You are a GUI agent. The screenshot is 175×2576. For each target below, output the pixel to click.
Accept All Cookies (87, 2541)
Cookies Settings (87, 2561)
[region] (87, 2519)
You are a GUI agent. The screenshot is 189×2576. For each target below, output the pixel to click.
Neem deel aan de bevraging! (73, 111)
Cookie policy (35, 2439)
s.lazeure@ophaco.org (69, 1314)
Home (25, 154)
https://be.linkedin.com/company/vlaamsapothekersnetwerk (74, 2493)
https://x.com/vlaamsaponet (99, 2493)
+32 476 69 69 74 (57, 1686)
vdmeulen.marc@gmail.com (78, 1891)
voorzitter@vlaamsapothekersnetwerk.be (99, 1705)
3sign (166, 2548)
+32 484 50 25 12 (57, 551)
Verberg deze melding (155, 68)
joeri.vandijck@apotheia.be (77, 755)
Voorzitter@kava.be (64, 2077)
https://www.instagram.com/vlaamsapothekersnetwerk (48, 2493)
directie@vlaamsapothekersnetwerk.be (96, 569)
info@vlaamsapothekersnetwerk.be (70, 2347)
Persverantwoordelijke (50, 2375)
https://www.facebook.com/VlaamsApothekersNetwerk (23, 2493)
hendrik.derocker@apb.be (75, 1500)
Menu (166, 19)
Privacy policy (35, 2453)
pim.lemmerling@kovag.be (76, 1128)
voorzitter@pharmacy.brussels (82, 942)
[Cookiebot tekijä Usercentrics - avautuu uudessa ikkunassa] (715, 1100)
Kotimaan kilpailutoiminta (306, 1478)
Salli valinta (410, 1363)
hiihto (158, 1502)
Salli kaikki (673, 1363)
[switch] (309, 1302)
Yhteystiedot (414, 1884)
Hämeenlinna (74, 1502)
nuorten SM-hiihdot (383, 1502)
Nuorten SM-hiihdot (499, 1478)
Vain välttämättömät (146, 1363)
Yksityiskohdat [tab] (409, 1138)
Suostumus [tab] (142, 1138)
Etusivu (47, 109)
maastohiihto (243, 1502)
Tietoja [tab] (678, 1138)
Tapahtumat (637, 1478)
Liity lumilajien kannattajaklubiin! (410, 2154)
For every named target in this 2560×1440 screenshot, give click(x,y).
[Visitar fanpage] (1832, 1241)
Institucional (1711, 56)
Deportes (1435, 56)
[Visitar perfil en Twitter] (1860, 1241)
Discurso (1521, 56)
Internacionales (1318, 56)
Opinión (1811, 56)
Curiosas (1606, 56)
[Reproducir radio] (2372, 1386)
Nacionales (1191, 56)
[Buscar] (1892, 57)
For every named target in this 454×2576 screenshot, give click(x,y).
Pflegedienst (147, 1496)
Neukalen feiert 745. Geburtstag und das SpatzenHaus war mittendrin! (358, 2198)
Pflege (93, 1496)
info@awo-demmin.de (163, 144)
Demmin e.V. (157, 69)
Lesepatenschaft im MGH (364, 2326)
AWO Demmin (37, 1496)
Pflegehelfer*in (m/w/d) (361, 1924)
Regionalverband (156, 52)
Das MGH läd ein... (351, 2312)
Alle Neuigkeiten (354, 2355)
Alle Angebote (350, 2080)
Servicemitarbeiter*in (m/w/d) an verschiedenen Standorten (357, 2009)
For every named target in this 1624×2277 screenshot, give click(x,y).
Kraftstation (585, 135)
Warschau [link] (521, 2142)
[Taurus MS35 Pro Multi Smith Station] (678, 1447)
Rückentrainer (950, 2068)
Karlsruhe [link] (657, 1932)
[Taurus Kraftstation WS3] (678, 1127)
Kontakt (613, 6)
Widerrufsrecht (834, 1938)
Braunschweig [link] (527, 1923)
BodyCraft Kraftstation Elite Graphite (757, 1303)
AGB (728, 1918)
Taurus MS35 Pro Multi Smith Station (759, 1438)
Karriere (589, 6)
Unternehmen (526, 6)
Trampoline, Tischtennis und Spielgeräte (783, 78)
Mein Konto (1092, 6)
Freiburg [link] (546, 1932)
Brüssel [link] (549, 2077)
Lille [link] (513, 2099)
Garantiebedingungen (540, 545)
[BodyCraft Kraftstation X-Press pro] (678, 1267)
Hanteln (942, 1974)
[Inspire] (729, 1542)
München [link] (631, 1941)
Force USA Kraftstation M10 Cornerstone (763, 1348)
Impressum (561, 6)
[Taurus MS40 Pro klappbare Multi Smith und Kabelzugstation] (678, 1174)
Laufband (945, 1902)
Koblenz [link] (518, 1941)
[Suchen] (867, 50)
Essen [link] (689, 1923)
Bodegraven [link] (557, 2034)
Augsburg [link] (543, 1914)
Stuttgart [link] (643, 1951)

○ ○ ○

> _Directions_
The records above are to be copied out exactly, line for line.

> _Worked solution_
You are a GUI agent. The screenshot is 175×2576. For each target below, output the pixel to click.
Accept All Cookies (87, 2541)
Cookies Settings (87, 2561)
[region] (87, 2519)
You are a GUI agent. The screenshot is 189×2576. For each target below, output the pixel to click.
Neem deel aan de bevraging! (73, 111)
Cookie policy (35, 2439)
s.lazeure@ophaco.org (69, 1314)
Home (25, 154)
https://be.linkedin.com/company/vlaamsapothekersnetwerk (74, 2493)
https://x.com/vlaamsaponet (99, 2493)
+32 476 69 69 74 (57, 1686)
vdmeulen.marc@gmail.com (78, 1891)
voorzitter@vlaamsapothekersnetwerk.be (99, 1705)
3sign (166, 2548)
+32 484 50 25 12 (57, 551)
Verberg deze melding (155, 68)
joeri.vandijck@apotheia.be (77, 755)
Voorzitter@kava.be (64, 2077)
https://www.instagram.com/vlaamsapothekersnetwerk (48, 2493)
directie@vlaamsapothekersnetwerk.be (96, 569)
info@vlaamsapothekersnetwerk.be (70, 2347)
Persverantwoordelijke (50, 2375)
https://www.facebook.com/VlaamsApothekersNetwerk (23, 2493)
hendrik.derocker@apb.be (75, 1500)
Menu (166, 19)
Privacy policy (35, 2453)
pim.lemmerling@kovag.be (76, 1128)
voorzitter@pharmacy.brussels (82, 942)
[Cookiebot tekijä Usercentrics - avautuu uudessa ikkunassa] (715, 1100)
Kotimaan kilpailutoiminta (306, 1478)
Salli valinta (410, 1363)
hiihto (158, 1502)
Salli kaikki (673, 1363)
[switch] (309, 1302)
Yhteystiedot (414, 1884)
Hämeenlinna (74, 1502)
nuorten SM-hiihdot (383, 1502)
Nuorten SM-hiihdot (499, 1478)
Vain välttämättömät (146, 1363)
Yksityiskohdat [tab] (409, 1138)
Suostumus [tab] (142, 1138)
Etusivu (47, 109)
maastohiihto (243, 1502)
Tietoja [tab] (678, 1138)
Tapahtumat (637, 1478)
Liity lumilajien kannattajaklubiin! (410, 2154)
For every named target in this 2560×1440 screenshot, give click(x,y).
[Visitar fanpage] (1832, 1241)
Institucional (1711, 56)
Deportes (1435, 56)
[Visitar perfil en Twitter] (1860, 1241)
Discurso (1521, 56)
Internacionales (1318, 56)
Opinión (1811, 56)
Curiosas (1606, 56)
[Reproducir radio] (2372, 1386)
Nacionales (1191, 56)
[Buscar] (1892, 57)
For every named target in this 454×2576 screenshot, give click(x,y).
Pflegedienst (147, 1496)
Neukalen feiert 745. Geburtstag und das SpatzenHaus war mittendrin! (358, 2198)
Pflege (93, 1496)
info@awo-demmin.de (163, 144)
Demmin e.V. (157, 69)
Lesepatenschaft im MGH (364, 2326)
AWO Demmin (37, 1496)
Pflegehelfer*in (m/w/d) (361, 1924)
Regionalverband (156, 52)
Das MGH läd ein... (351, 2312)
Alle Neuigkeiten (354, 2355)
Alle Angebote (350, 2080)
Servicemitarbeiter*in (m/w/d) an verschiedenen Standorten (357, 2009)
For every named target in this 1624×2277 screenshot, give click(x,y).
Kraftstation (585, 135)
Warschau [link] (521, 2142)
[Taurus MS35 Pro Multi Smith Station] (678, 1447)
Rückentrainer (950, 2068)
Karlsruhe [link] (657, 1932)
[Taurus Kraftstation WS3] (678, 1127)
Kontakt (613, 6)
Widerrufsrecht (834, 1938)
Braunschweig [link] (527, 1923)
BodyCraft Kraftstation Elite Graphite (757, 1303)
AGB (728, 1918)
Taurus MS35 Pro Multi Smith Station (759, 1438)
Karriere (589, 6)
Unternehmen (526, 6)
Trampoline, Tischtennis und Spielgeräte (783, 78)
Mein Konto (1092, 6)
Freiburg [link] (546, 1932)
Brüssel [link] (549, 2077)
Lille [link] (513, 2099)
Garantiebedingungen (540, 545)
[BodyCraft Kraftstation X-Press pro] (678, 1267)
Hanteln (942, 1974)
[Inspire] (729, 1542)
München [link] (631, 1941)
Force USA Kraftstation M10 Cornerstone (763, 1348)
Impressum (561, 6)
[Taurus MS40 Pro klappbare Multi Smith und Kabelzugstation] (678, 1174)
Laufband (945, 1902)
Koblenz [link] (518, 1941)
[Suchen] (867, 50)
Essen [link] (689, 1923)
Bodegraven [link] (557, 2034)
Augsburg [link] (543, 1914)
Stuttgart [link] (643, 1951)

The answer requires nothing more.